Embouteillages en fin d’après-midi sur Bruxelles. Depuis cinq minutes, personne n’a bougé. Faut dire que les deux serveurs sont débordés. Trois cocktails à faire pour l’un, changer le fût pour l’autre. Sur la terrasse, les différentes peaux transpirantes discutent et rigolent, on n’entend plus les bus. À l’ULB, les cours sont terminés depuis une heure. Les étudiants sont libres d’aller boire un verre en terrasse, dans un parc ou un kot. Le rond point du cimetière d’Ixelles, la plaine du K et le bois de la Cambre sont bondés. Il n’est que 18h mais les estomacs sont vides, une file s’étend jusqu’à l’extérieur du Quick, et ce n’est pas parce que l’une des bornes automatiques est cassée. À 60km de là, c’est la même chanson. Une cinquantaine d’étudiants quittent le campus Zénobe Gramme de Charleroi. Mais la mélodie est différente, ils passent devant les bars mais n’y entrent pas. En vingt minutes, le campus et son quartier sont vides, un peu plus vides. Au moins, il n’y a pas d’embouteillages. Au Métro, café de l’avenue du Waterloo, Beka sert ses deux clients. Ils jouent aux machines à sous. Deux croque-monsieur et deux bières font connaissance avec le paquet de cigarettes sur leur table. De l’autre côté de la vitre, il y a de l’espace pour une terrasse. Mais les tables et chaises sont dans la cave, ou dans un couloir, on ne sait plus trop. À la place, rien. Juste cet homme, plus de poils sous le menton que sur le crâne, qui promène son chien. « Une université à Charleroi ? J’ai l’impression qu’elle n’existe pas, je ne vois jamais d’étudiants ». 

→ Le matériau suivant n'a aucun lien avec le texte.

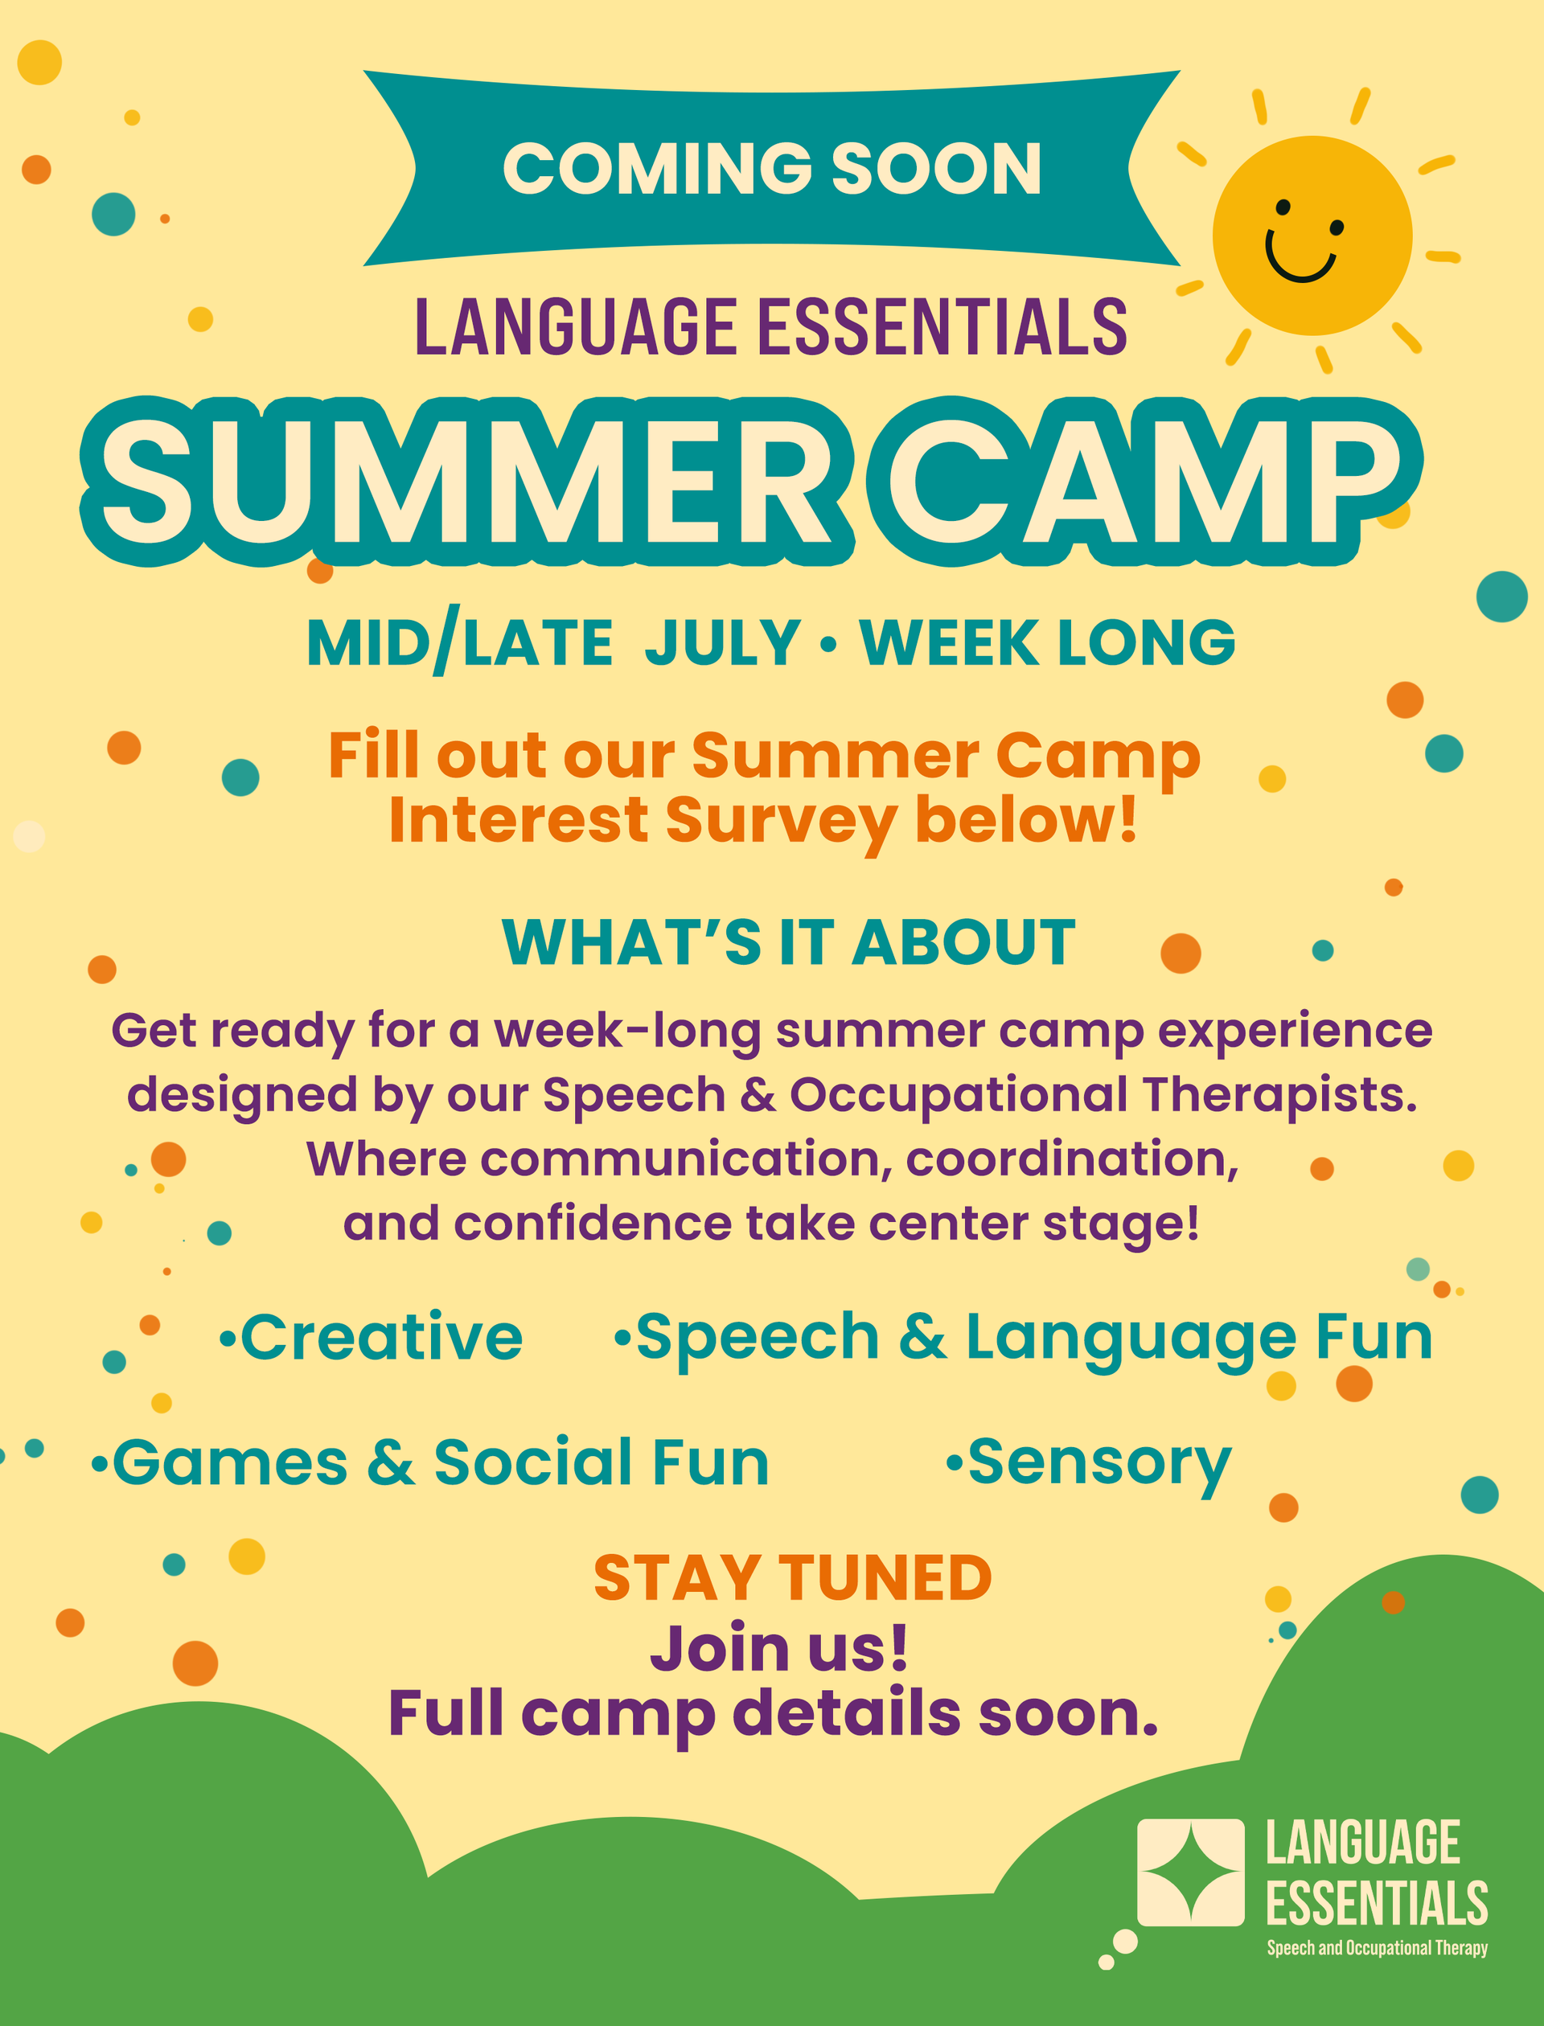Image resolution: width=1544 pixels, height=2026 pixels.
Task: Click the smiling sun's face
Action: click(x=1312, y=236)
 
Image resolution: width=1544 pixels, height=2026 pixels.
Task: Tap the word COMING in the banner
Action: click(x=657, y=169)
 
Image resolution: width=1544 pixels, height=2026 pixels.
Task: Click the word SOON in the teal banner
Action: click(x=937, y=169)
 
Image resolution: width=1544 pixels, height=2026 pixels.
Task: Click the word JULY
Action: click(x=722, y=642)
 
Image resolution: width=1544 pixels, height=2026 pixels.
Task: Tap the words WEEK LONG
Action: click(x=1048, y=642)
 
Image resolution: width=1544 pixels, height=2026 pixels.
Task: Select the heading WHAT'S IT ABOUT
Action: click(x=789, y=943)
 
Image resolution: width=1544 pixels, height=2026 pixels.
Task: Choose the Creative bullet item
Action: click(x=372, y=1337)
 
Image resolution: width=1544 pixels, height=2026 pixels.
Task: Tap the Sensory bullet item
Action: click(x=1089, y=1462)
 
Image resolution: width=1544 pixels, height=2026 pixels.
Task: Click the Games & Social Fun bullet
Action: click(x=430, y=1462)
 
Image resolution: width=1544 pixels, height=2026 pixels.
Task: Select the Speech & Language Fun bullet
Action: click(x=1024, y=1339)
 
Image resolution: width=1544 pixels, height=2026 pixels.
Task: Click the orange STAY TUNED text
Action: click(x=792, y=1577)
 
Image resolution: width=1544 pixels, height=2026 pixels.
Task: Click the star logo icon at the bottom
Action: click(x=1190, y=1872)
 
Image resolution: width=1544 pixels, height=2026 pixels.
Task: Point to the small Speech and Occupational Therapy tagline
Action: click(x=1377, y=1949)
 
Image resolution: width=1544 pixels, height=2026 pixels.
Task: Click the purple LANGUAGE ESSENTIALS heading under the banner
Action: click(x=771, y=327)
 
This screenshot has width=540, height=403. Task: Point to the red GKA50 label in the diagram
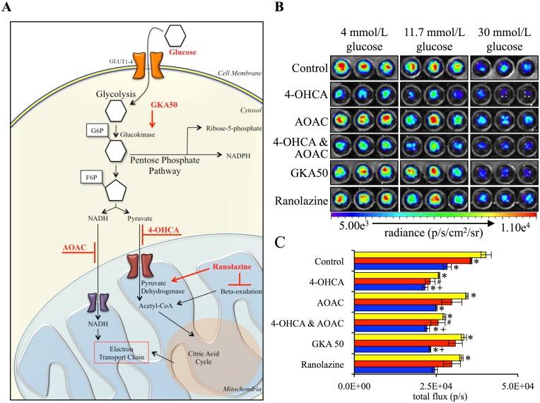(x=165, y=105)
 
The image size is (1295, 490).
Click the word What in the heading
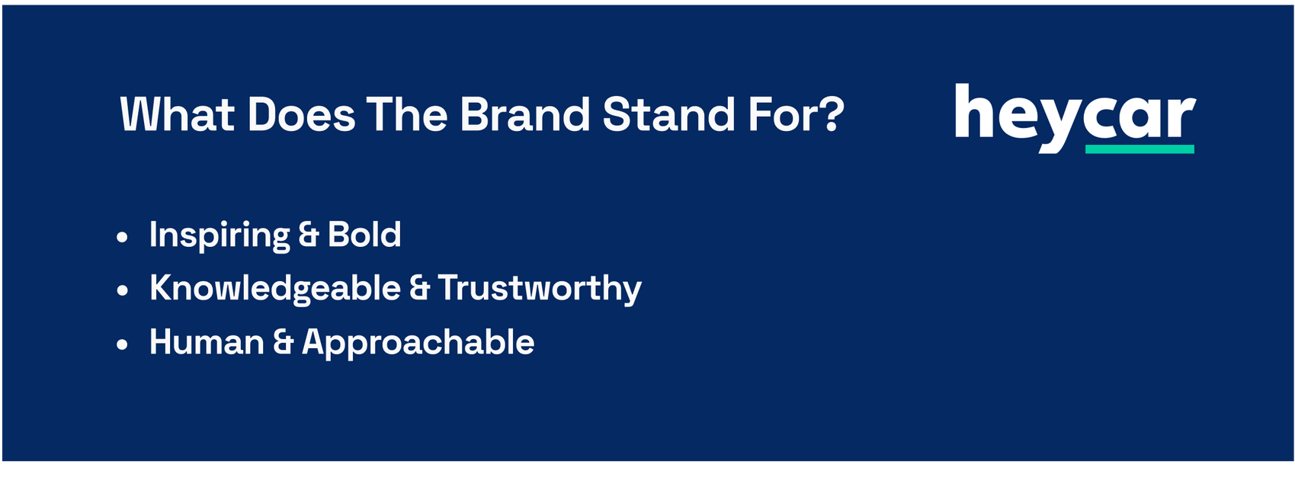click(x=177, y=114)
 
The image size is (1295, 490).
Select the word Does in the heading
click(x=301, y=114)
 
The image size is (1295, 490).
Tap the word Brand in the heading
click(x=525, y=114)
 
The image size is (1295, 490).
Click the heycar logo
click(x=1075, y=118)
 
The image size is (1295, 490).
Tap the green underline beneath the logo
click(x=1140, y=149)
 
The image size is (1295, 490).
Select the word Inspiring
click(x=219, y=235)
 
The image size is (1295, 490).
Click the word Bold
click(x=364, y=234)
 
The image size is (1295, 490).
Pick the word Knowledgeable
click(x=275, y=288)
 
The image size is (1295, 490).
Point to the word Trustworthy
click(x=540, y=288)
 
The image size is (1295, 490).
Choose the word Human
click(x=207, y=341)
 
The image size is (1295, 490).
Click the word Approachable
click(x=418, y=343)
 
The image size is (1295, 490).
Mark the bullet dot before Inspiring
click(x=122, y=236)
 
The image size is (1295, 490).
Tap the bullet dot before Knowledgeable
click(x=122, y=290)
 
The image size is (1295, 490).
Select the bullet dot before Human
click(x=122, y=344)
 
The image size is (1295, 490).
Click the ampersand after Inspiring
click(x=308, y=235)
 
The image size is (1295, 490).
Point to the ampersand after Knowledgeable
click(x=419, y=288)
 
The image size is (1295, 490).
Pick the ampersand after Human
click(x=284, y=342)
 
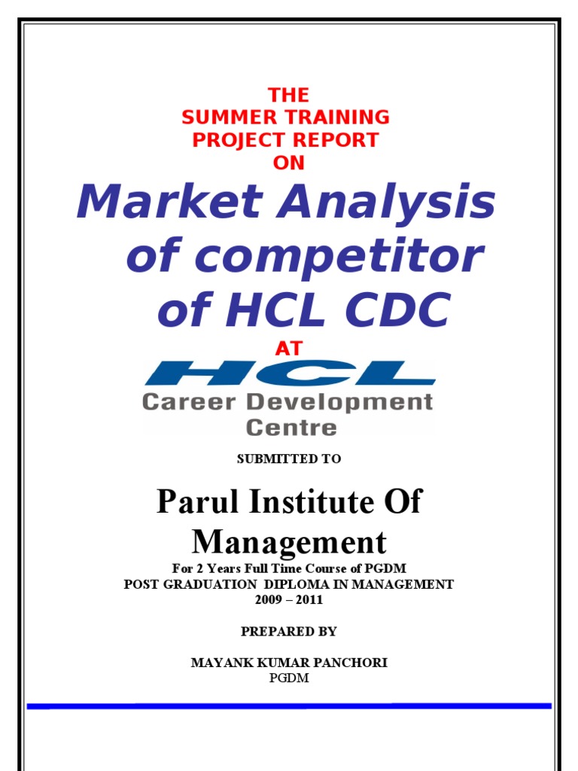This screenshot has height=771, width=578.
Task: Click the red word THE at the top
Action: coord(289,96)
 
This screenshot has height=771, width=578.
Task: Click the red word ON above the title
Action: coord(289,163)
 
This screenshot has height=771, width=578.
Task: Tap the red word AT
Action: coord(289,348)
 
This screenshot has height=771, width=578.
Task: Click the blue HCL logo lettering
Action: coord(289,373)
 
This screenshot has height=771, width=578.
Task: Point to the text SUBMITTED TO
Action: coord(289,459)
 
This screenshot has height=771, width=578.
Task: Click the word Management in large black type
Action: coord(289,541)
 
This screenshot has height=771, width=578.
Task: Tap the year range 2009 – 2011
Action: coord(289,600)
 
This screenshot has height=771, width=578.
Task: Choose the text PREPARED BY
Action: coord(289,631)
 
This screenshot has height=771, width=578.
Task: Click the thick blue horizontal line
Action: coord(289,706)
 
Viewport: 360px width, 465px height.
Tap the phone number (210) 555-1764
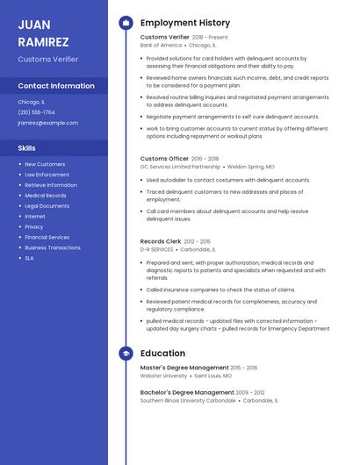pyautogui.click(x=36, y=112)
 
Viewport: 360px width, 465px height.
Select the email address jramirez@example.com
pyautogui.click(x=47, y=123)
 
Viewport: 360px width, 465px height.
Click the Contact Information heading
pyautogui.click(x=56, y=86)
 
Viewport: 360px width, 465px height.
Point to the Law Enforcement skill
pyautogui.click(x=47, y=175)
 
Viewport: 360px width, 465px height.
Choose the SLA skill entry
pyautogui.click(x=29, y=258)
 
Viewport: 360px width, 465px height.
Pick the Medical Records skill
pyautogui.click(x=46, y=195)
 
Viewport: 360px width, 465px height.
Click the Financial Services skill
pyautogui.click(x=47, y=237)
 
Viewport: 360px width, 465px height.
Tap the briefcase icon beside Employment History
pyautogui.click(x=126, y=23)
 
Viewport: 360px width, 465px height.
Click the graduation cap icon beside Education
pyautogui.click(x=126, y=354)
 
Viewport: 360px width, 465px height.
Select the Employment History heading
pyautogui.click(x=185, y=23)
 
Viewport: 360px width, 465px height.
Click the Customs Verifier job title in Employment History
pyautogui.click(x=164, y=38)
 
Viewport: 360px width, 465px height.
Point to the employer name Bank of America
pyautogui.click(x=161, y=45)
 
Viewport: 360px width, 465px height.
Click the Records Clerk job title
pyautogui.click(x=160, y=241)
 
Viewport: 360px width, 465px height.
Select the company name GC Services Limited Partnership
pyautogui.click(x=180, y=166)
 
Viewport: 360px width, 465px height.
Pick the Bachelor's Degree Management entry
pyautogui.click(x=187, y=392)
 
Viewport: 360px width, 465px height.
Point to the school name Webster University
pyautogui.click(x=163, y=376)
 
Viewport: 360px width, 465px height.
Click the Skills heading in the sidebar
pyautogui.click(x=26, y=148)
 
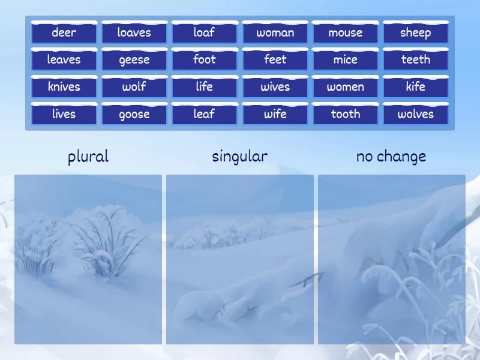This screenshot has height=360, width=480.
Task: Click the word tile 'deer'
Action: pyautogui.click(x=64, y=32)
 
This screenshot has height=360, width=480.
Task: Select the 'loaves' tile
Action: pyautogui.click(x=134, y=32)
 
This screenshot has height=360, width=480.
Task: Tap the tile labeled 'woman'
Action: pyautogui.click(x=275, y=32)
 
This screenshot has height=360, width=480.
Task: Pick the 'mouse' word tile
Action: pyautogui.click(x=345, y=32)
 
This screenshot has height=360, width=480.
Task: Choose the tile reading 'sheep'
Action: pyautogui.click(x=415, y=32)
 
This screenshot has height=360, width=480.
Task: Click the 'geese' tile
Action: pyautogui.click(x=134, y=59)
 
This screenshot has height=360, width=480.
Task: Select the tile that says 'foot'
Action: pyautogui.click(x=204, y=59)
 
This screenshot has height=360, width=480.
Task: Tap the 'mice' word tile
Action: pyautogui.click(x=345, y=59)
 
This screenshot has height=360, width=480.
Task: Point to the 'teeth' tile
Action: pyautogui.click(x=415, y=59)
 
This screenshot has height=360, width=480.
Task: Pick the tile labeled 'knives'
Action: pyautogui.click(x=64, y=86)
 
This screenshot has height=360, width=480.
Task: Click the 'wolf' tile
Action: pyautogui.click(x=134, y=86)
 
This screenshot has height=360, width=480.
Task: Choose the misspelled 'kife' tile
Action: pyautogui.click(x=415, y=86)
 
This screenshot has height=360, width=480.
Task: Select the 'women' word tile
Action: pyautogui.click(x=345, y=86)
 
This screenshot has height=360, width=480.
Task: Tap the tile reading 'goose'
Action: pyautogui.click(x=134, y=114)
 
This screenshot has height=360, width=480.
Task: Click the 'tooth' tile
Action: pyautogui.click(x=345, y=114)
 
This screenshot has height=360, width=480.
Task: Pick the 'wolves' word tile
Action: pyautogui.click(x=415, y=114)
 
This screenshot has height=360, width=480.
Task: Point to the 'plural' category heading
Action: pyautogui.click(x=88, y=157)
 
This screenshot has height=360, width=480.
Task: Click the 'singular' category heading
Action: pyautogui.click(x=240, y=157)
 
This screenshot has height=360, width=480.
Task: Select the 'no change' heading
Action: pyautogui.click(x=391, y=157)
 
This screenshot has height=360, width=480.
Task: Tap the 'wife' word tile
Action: pyautogui.click(x=275, y=114)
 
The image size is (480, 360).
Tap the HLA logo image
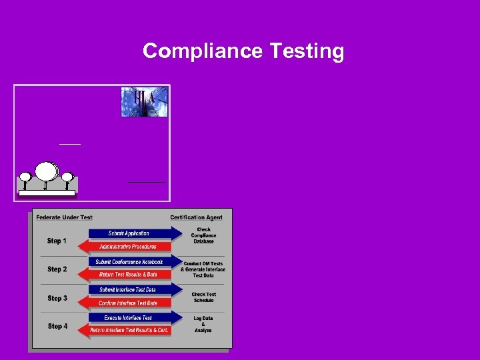point(144,101)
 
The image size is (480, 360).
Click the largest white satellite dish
point(47,172)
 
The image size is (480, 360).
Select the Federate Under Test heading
point(64,217)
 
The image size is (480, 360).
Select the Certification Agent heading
point(196,217)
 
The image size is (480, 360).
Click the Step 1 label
point(57,241)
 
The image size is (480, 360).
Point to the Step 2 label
point(57,269)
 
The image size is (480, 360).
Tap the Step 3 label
point(57,298)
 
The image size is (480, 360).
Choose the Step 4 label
point(57,326)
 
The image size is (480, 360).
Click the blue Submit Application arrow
point(133,233)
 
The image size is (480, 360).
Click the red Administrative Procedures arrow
point(127,246)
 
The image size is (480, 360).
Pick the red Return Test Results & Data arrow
point(127,274)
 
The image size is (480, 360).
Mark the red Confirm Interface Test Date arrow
point(127,303)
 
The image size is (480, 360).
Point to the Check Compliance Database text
point(203,235)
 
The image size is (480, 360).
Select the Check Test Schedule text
point(203,297)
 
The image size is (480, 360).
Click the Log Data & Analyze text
point(203,325)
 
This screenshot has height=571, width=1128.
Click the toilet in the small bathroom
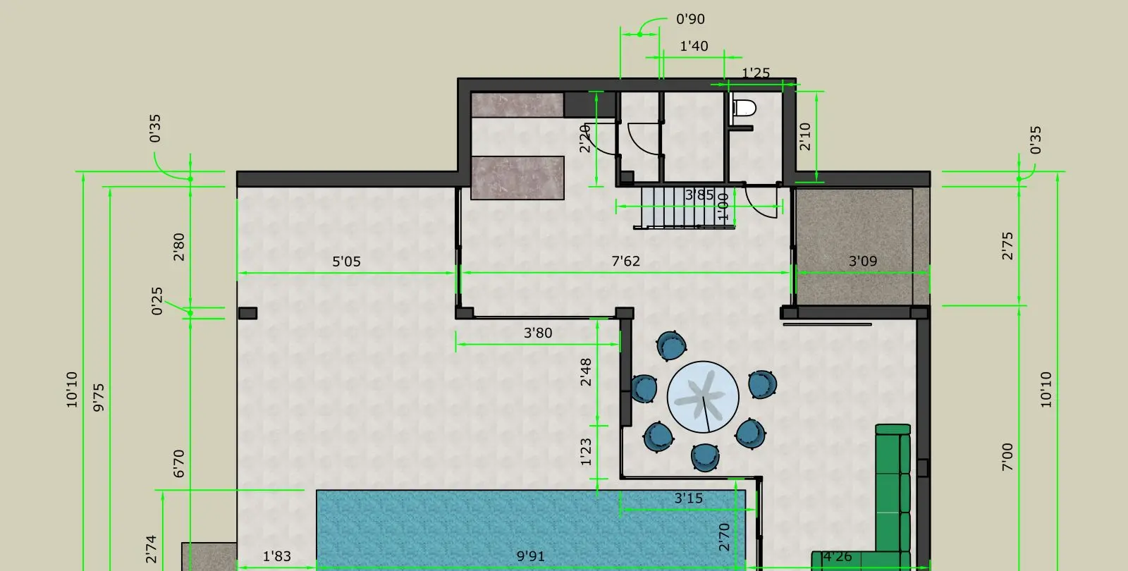tap(744, 108)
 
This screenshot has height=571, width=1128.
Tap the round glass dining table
tap(703, 397)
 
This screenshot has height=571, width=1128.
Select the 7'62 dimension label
tap(625, 261)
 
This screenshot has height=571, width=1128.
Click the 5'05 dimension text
tap(346, 262)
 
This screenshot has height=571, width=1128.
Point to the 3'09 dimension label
tap(863, 261)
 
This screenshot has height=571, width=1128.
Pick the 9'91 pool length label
tap(530, 556)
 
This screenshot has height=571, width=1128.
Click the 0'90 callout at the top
tap(690, 19)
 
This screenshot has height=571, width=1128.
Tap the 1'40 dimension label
tap(694, 47)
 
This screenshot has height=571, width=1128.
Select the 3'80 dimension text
tap(538, 333)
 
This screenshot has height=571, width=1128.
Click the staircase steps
tap(684, 207)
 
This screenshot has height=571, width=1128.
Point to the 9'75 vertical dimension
tap(99, 398)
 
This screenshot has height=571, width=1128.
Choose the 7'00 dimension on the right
tap(1007, 458)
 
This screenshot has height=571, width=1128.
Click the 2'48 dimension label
tap(586, 372)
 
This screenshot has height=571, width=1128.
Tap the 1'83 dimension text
tap(277, 556)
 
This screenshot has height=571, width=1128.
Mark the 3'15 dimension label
tap(688, 498)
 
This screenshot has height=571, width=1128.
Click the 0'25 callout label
tap(157, 301)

Pourtant, elle est à deux rues : le Zénobe Gramme, ancien musée de 18.392 m2 bâti en 1903 pour l’Exposition Internationale de Charleroi, rénové en université. En face, il y a le bâtiment Maçonnerie où se trouvent classes, auditoires, zones d’étude et le BPS22, Musée d’art de la Province de Hainaut. Au total : 5 auditoires, 55 salles de cours, 450 places de laboratoire, 280 places de labo informatique et 120 bureaux. À cela s’ajoutent Solvay et l’université du travail Paul Pastur. Il est désormais possible d’étudier l’ingénierie, l’informatique, les sciences, l’architecture transmédia, l’urbanisme et bien d’autres. Rendre Charleroi universitaire, c’était l’envie de l’ancien bourgmestre Paul Magnette (PS). Selon Maxime Mori (PS), attaché de cabinet de l’actuel bourgmestre Thomas Dermine (PS), Magnette a voulu donner une justice historique à Charleroi, ville la plus peuplée de Wallonie, qui n’avait toujours pas son université. Ne pas en avoir provoquait un phénomène de désertification. « À Louvain-La-Neuve, il y a plus d’étudiants arrivants que d’habitants. Nous c’est l’inverse, les jeunes partent », explique Mori. Dès 2014, le Charleroi District Créatif, projet de 140 millions d’euros visant à développer la ville, est mis en place. Charleroi en investit 55 dans son nouveau campus à l’aide de fonds FEDER (Fonds  Européen de Développement Régional) et de fonds du Gouvernement wallon. Ces derniers ont financé respectivement 40 et 50% du projet. Les 10% restants ont été apportés par la Ville et les différentes universités. L’ULB (Université Libre de Bruxelles) et l’UMONS (Université de Mons) sont les premiers à collaborer au projet de Magnette, ancien professeur à l’ULB. Quant à l’UCL (Université Catholique de Louvain), elle refuse d’y prendre part jusqu’en 2020, lorsqu’elle achète l’hôpital Notre-Dame pour y poser ses valises. Le campus a donc deux principaux objectifs : attirer les carolos et redynamiser son quartier. 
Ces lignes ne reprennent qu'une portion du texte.